* **Problem description**
Please keep to the lines below from the one with "Given: Select the SEMCO Online MicroStock tab" through the one with "Click the FileSize", and restate them word for word, ends included.

*** Opening Given data ***

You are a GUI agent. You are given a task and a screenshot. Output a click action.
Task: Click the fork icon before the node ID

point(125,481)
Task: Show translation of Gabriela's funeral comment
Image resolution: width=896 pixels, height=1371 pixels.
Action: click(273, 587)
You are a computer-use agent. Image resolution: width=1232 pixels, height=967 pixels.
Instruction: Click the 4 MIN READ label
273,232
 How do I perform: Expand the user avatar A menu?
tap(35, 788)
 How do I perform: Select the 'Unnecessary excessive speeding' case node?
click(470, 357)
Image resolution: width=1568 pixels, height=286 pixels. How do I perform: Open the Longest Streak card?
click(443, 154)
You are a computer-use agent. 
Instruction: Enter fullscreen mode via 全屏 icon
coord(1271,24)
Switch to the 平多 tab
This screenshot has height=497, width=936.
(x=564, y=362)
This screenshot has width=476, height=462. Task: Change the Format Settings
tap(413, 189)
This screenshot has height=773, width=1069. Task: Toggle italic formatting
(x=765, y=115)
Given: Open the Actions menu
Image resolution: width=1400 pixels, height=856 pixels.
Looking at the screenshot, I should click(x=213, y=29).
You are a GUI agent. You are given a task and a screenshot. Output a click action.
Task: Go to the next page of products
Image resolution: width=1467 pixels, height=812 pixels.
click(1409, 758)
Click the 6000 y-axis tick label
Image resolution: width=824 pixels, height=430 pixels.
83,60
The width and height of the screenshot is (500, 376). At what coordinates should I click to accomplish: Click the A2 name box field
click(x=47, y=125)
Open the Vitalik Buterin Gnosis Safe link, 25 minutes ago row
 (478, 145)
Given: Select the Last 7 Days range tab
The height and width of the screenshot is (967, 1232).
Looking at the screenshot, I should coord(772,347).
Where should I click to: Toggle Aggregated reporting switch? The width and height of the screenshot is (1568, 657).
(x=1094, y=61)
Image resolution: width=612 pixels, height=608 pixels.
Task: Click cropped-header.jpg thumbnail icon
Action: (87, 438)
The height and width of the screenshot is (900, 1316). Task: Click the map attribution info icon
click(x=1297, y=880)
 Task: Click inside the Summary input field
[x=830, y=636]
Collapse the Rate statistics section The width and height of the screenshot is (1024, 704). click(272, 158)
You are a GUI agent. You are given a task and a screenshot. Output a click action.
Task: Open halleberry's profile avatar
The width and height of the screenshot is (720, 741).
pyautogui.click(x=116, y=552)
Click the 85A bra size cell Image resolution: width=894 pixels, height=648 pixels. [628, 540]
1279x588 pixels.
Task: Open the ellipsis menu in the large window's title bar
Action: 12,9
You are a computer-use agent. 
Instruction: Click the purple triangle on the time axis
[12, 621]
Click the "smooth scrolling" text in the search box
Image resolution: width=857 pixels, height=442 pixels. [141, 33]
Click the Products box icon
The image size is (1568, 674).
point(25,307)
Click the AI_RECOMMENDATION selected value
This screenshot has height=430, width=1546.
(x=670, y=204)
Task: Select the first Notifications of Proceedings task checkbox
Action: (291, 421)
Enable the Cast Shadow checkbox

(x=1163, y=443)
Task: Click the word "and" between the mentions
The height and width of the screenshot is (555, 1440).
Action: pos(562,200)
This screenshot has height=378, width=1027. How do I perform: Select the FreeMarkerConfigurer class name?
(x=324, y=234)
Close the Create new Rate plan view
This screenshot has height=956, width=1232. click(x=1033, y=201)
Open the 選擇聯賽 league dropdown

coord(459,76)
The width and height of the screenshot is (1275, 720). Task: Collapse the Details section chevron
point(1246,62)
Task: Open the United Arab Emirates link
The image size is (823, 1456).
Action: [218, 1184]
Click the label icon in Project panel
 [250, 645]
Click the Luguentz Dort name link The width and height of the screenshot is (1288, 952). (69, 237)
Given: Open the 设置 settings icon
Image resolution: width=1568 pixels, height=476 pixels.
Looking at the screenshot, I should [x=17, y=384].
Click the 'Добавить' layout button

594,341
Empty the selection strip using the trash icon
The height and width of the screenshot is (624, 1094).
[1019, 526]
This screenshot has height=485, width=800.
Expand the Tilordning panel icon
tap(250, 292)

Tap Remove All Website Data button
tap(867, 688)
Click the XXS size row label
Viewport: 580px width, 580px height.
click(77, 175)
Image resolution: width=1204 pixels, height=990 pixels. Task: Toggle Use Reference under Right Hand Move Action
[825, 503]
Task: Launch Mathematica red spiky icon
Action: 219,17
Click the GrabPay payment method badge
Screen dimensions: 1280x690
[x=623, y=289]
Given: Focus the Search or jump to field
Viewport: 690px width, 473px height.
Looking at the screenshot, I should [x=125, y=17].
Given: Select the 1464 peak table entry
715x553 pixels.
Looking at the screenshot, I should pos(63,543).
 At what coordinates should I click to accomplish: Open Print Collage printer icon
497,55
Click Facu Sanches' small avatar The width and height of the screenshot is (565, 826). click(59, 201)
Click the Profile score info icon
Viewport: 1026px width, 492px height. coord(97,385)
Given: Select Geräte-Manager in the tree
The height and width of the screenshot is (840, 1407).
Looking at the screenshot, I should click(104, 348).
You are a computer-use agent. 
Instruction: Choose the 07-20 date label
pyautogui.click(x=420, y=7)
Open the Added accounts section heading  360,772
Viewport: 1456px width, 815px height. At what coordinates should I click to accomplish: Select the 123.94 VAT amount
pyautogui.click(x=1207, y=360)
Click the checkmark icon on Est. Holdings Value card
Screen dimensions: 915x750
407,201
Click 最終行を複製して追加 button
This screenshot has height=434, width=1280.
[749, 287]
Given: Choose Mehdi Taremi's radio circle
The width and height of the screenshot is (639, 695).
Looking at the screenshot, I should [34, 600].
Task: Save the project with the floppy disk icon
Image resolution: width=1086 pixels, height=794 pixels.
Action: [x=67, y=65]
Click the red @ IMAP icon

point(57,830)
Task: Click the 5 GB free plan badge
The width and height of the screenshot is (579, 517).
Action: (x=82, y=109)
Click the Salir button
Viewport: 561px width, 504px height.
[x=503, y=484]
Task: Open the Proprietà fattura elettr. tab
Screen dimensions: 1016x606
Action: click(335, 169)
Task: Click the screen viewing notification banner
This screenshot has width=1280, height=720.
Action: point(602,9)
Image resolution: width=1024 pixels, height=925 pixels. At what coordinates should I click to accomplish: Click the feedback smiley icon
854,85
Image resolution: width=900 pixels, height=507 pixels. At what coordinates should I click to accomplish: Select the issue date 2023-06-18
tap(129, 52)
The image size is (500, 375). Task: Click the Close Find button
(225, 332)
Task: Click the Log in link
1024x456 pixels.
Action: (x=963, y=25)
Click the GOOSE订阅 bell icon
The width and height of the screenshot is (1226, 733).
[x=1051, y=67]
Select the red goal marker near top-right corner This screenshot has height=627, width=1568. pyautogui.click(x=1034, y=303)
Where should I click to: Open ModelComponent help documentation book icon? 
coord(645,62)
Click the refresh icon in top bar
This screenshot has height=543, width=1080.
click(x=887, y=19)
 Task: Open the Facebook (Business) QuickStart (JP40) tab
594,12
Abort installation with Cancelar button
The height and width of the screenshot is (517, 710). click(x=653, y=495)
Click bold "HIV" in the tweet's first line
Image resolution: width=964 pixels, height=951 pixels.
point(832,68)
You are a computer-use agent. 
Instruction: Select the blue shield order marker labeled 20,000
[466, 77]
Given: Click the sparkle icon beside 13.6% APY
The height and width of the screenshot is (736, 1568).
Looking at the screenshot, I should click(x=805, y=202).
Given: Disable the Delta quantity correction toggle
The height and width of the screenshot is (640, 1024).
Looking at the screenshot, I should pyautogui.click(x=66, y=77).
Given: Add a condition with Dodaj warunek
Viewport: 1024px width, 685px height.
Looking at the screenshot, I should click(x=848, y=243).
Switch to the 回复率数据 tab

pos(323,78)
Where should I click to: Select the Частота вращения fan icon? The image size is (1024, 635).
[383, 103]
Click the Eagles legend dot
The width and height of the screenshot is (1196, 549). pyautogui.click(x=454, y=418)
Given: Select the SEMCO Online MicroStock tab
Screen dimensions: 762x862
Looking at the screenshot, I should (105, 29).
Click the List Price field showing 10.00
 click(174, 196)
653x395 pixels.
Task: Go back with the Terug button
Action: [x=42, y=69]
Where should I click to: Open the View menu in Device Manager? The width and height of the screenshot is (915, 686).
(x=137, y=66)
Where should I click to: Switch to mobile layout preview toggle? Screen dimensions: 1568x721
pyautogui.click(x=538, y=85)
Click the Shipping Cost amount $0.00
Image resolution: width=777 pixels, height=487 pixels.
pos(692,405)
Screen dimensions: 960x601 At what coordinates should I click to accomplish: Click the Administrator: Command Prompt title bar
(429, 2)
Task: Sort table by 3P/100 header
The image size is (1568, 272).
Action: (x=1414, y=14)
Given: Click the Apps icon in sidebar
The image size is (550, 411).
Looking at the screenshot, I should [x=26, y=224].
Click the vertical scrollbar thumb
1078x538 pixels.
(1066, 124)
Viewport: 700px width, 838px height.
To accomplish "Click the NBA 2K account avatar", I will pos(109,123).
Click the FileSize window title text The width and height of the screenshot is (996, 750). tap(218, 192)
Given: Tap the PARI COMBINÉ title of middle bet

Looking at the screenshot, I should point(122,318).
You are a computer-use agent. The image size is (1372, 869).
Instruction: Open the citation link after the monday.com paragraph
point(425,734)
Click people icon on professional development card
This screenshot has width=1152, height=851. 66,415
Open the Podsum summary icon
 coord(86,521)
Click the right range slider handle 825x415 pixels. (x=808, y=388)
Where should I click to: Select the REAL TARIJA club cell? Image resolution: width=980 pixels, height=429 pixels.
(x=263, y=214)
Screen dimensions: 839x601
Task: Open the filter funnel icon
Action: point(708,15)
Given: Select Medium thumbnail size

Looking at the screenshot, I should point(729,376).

*** Closing Given data ***

* **Task response**
Given: Select the SEMCO Online MicroStock tab
Screen dimensions: 762x862
Looking at the screenshot, I should (105, 29).
Click the List Price field showing 10.00
 click(174, 196)
653x395 pixels.
Task: Go back with the Terug button
Action: [x=42, y=69]
Where should I click to: Open the View menu in Device Manager? The width and height of the screenshot is (915, 686).
(x=137, y=66)
Where should I click to: Switch to mobile layout preview toggle? Screen dimensions: 1568x721
pyautogui.click(x=538, y=85)
Click the Shipping Cost amount $0.00
Image resolution: width=777 pixels, height=487 pixels.
pos(692,405)
Screen dimensions: 960x601 At what coordinates should I click to accomplish: Click the Administrator: Command Prompt title bar
(429, 2)
Task: Sort table by 3P/100 header
The image size is (1568, 272).
Action: (x=1414, y=14)
Given: Click the Apps icon in sidebar
The image size is (550, 411).
Looking at the screenshot, I should [x=26, y=224].
Click the vertical scrollbar thumb
1078x538 pixels.
(1066, 124)
Viewport: 700px width, 838px height.
To accomplish "Click the NBA 2K account avatar", I will pos(109,123).
Click the FileSize window title text The width and height of the screenshot is (996, 750). tap(218, 192)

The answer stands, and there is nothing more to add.